Earnings Likely to Begin Improving Gradually from 3Q22
The author is an analyst of NH Investment & Securities. He can be reached at yk.choi@nhqv.com. -- Ed.
We view Lotte Chem’s current valuation as being fully reflective of market concerns towards unfavorable industry conditions. Negatives will likely fade by end-1H22. After reaching a bottom in 2Q22 on high cost burden, Lotte Chem’s earnings should recover gradually from 2H22.
Lotte Chem shares already reflective of negative factors
We initiate coverage on Lotte Chemical (Lotte Chem) at Buy, with a TP of W240,000. Our TP is derived by applying a target EV/EBITDA of 3.4x to our 12-month forward EBITDA estimate. The target multiple is at a 20% discount to the weighted average of 2022~2023 EV/EBITDA (4.3x) of domestic peers, with the discount explained by the fact as a maker of general-purpose petrochemical products, the firm tends to receive a discount (an average of 20% since 2010) compared to its peers. Our TP is equivalent to a P/B of 0.52x.

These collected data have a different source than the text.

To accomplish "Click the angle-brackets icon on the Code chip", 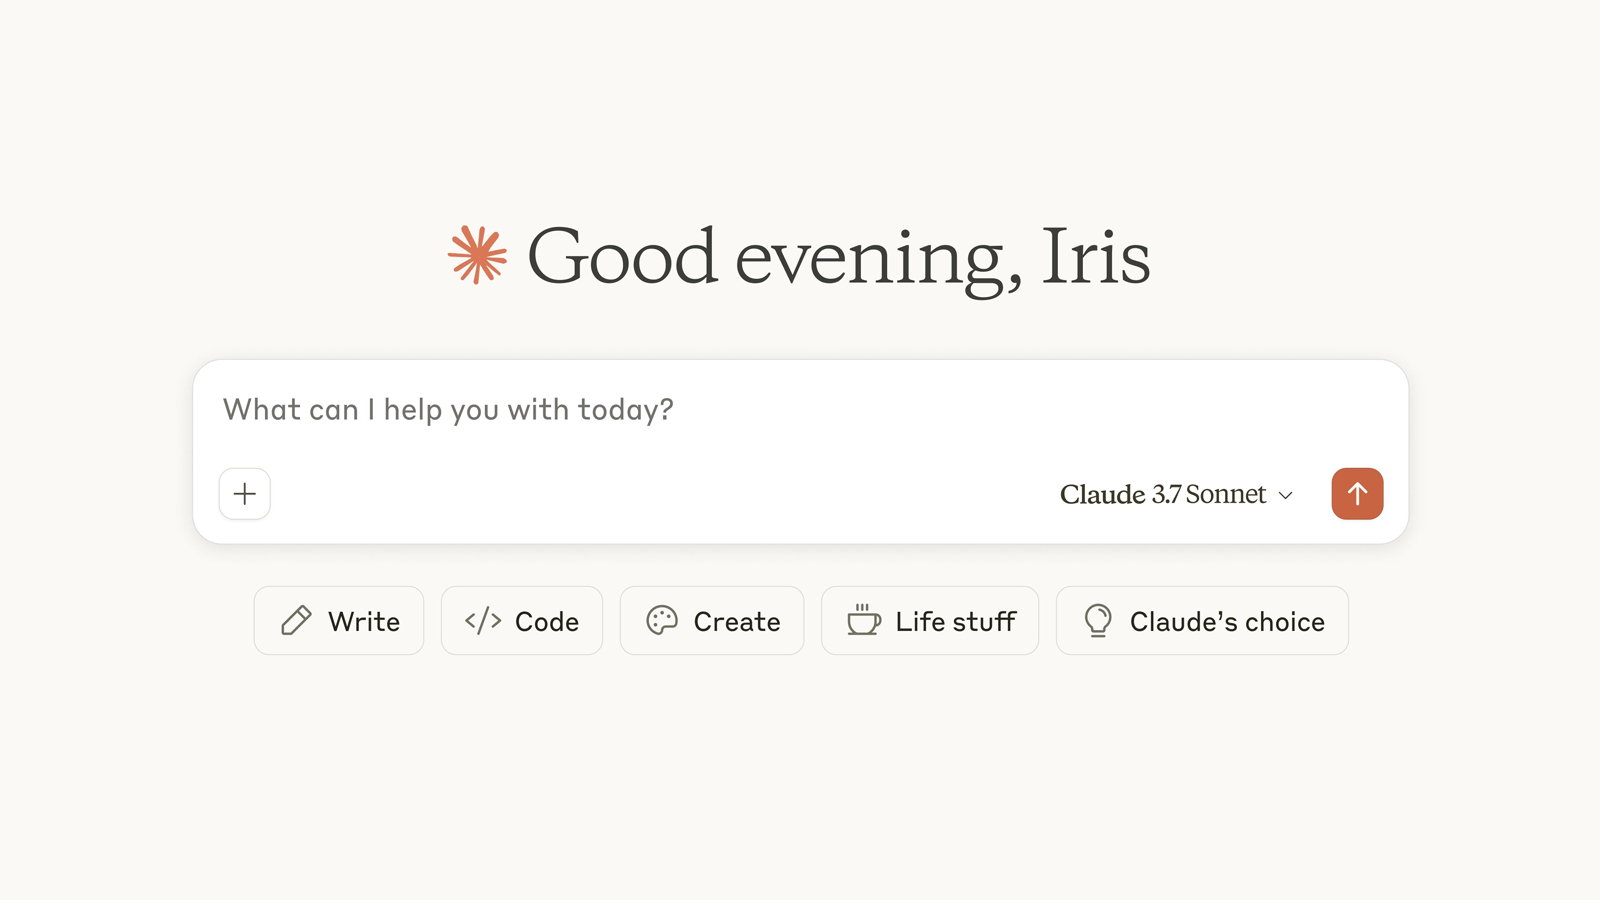I will [483, 621].

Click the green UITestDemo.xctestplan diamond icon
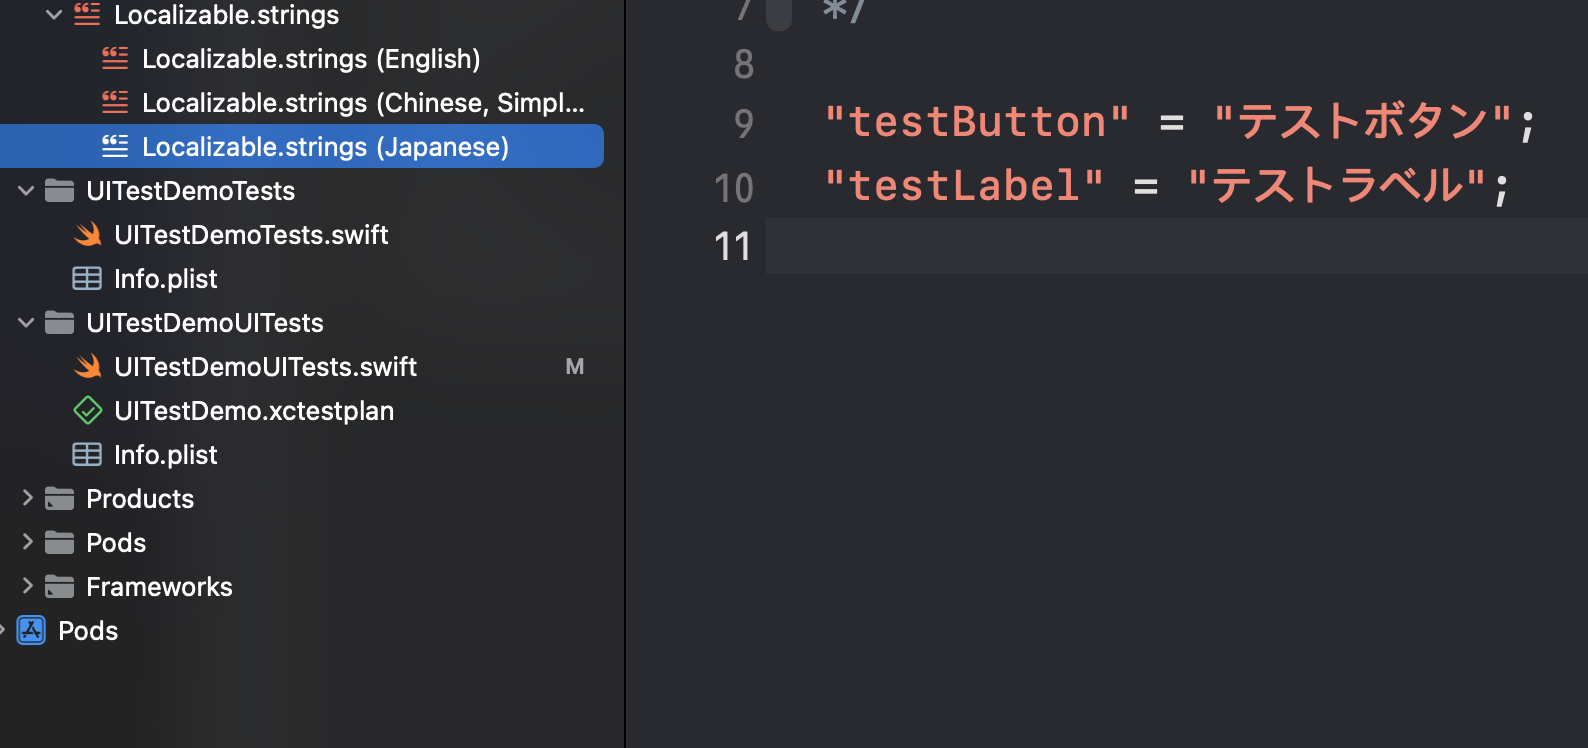88,411
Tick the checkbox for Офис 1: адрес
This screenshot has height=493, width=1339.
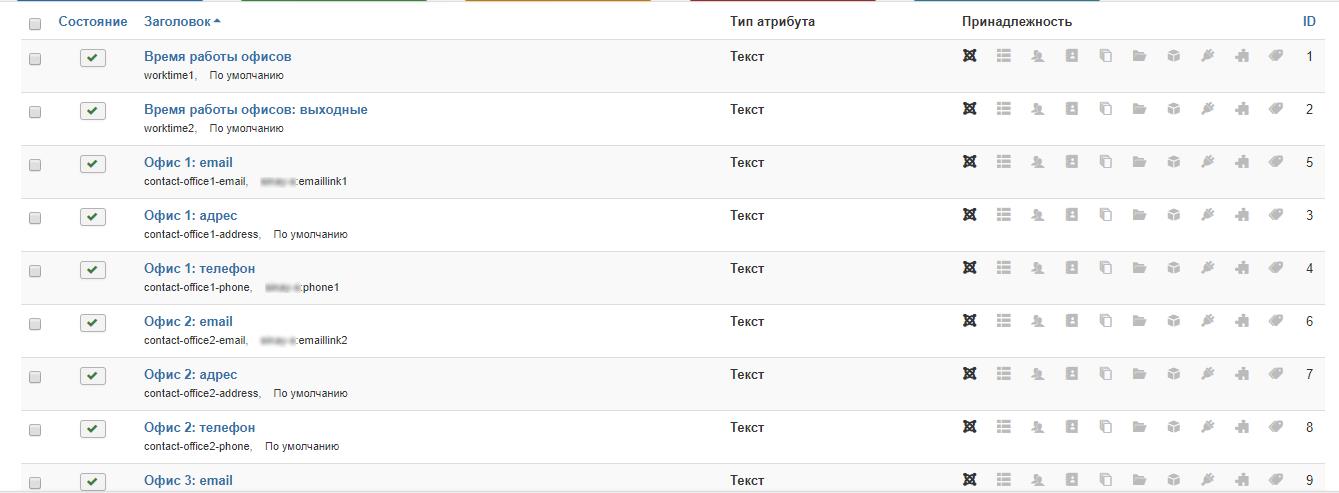35,218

With Lotte Chem’s shares currently trading at a 2022E P/B of 0.45x, their all-time low point, we view market concerns towards tepid industry conditions as already being baked into the firm’s share price. Despite unfavorable industry conditions (sluggish demand, excess supply, and high cost burden), we believe that the petrochem industry is nearing a bottom, expecting Lotte Chem’s OP to improve from 2H22. And, given the company’s aggressive investment in new growth drivers, valuation re-rating should be in the cards once earnings improvement is confirmed.
All negatives to fade by end-1H22
We see 2022E sales of W21,531.7bn (+18.8% y-y). While sales are set to climb y-y thanks to product price hikes amid high oil prices, the extent of this price expansion will likely fall short of that for the naphtha price climb due to slow demand. We forecast that full-year OP will shrink by 66.2% y-y to W518.9bn.
Affected by negative lagging effects (lofty naphtha prices in 1Q22 are to be reflected in 2Q22 cost figures), quarterly earnings this year will likely hit their lowest point in 2Q22. However, earnings should begin improving gradually from 3Q22 in line with an easing cost burden in line with oil price drops.